アルテは真剣な顔でその話を聞いて、目を閉じ何かを考えて、やがてゆっくりと口を開いた。
「間違いなく、あなたは転生者だね!」
「……この世界では、生まれ変わりはよくある事かの?」
「多くはないけど、ゼロでもないかな。詳しくは知らないけど、そもそも大半の転生者はある日突然前世の記憶を思い出して、それを受け止めきれずに狂って死ぬらしいから会う機会自体が少ないし」
容量の決まった器に過剰な水を注ぎ込めば、入りきらない分は当然外に零れ落ちてしまう。
風船と空気で例えるならば、圧力に耐えきれずに風船は破裂してしまう。
限界を超えれば異常を来すというのならば、魂と記憶はそれらと似たような関係なのかもしれない。
(記憶に問題があるのは、不幸でなく幸運であったか……)
つい先程激しい痛みと共に意識を失ったが、前世の記憶を強引に思い出そうとした事が原因かもしれない。
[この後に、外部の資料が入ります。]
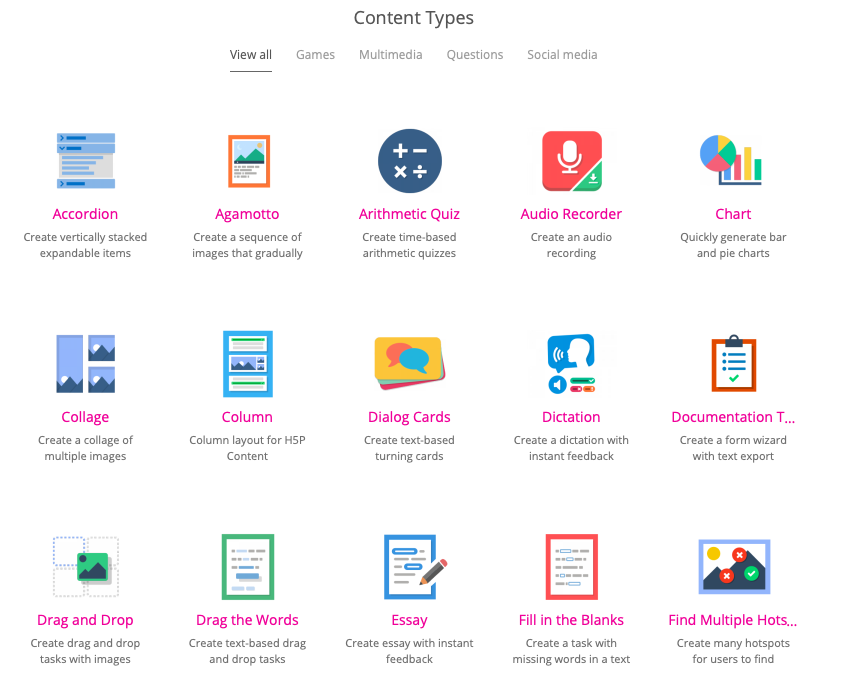The height and width of the screenshot is (685, 842).
Task: Open the Drag and Drop icon
Action: tap(85, 567)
下手をすれば精神を蝕んでいた可能性に思い至って背筋がヒヤリとした。
(無理に過去を思い起こすのは、今後は禁止事項にすべきじゃ……)
そう心に誓うとともに、これからの事を考える。
記憶が宛にならない以上、この世界について知るには他者から情報を集めなければならない。
(要は何も知らない最初の状態に戻っただけじゃな)
結局、聞きたがりを続けるより他に道はなかった。
「できれば元の世界に戻りたいんじゃが、方法は知らんか?」
「わたしは魂が見えるだけで、違う世界からの転生なんて完全に守備範囲外だよっ!全然わかんない」
「そう……か……」
「ごめんね!ほら、よしよししてあげるからっ!」
「うぅ……っ……」
頭を撫でられると突如制御できない感情が込み上げてきた。
またしても涙が出そうになるが、グッと堪える。
(このような……違う……こんなに泣き虫なはずがないのじゃ……)
時折、どうしようもなく幼女の人格に引っ張られてしまう事に気が付いた。
そんな情けない自分が嫌になるが、どこか撫でられて嬉しいと思っている自分もいて、それを受け止められずに困惑してしまう。
「よしよしっ!」
「頭を撫でるなぁ……!!」
撫でられる度に自分の意思とは関係なく頬が弛んでしまう。
幸福感に包まれてもっと撫でて欲しくなってしまう。
羞恥に耐えきれずに、パシッと手でアルテを頭の上から払い除けて距離をとる。
そのままキッと睨みつけると、アルテが身悶えを始めた。
「か、可愛いいぃい!恥ずかしがる幼女っ!ジト目なのに顔が赤くなってるっ!きゃあぁぁぁ、もっと睨んで!もっともっと!」
「う、うるさいのじゃ……!」
興奮したアルテが落ち着くまで、話し合いは一時中断になった。